**Task item**
From the entries below, gather every line containing the string "Select".

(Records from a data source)
►

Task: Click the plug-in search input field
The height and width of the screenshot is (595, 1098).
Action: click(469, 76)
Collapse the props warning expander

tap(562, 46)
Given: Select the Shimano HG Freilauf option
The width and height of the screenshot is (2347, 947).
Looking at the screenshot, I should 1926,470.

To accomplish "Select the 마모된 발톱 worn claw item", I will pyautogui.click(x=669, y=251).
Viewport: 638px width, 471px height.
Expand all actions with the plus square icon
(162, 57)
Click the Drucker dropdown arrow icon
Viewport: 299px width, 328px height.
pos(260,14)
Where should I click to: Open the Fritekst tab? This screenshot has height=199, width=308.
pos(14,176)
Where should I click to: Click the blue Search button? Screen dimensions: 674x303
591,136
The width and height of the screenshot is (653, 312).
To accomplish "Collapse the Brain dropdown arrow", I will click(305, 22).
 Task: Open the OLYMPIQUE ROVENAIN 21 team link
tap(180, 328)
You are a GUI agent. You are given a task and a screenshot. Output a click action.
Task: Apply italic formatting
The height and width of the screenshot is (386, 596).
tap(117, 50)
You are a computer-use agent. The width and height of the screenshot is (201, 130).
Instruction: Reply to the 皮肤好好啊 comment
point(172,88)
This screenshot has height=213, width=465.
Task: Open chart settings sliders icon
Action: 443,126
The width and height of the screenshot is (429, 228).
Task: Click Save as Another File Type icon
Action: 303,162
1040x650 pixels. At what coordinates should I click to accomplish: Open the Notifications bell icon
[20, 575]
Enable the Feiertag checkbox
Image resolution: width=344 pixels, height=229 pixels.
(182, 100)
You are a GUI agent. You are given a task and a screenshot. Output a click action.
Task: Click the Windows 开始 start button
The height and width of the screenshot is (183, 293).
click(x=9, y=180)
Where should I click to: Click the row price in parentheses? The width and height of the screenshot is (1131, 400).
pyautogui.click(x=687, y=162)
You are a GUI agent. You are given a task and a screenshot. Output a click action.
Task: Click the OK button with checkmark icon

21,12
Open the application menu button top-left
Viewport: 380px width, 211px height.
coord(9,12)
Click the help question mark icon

◄

**Exercise result**
Given: Select the Shimano HG Freilauf option
To accomplish "Select the 마모된 발톱 worn claw item", I will pyautogui.click(x=669, y=251).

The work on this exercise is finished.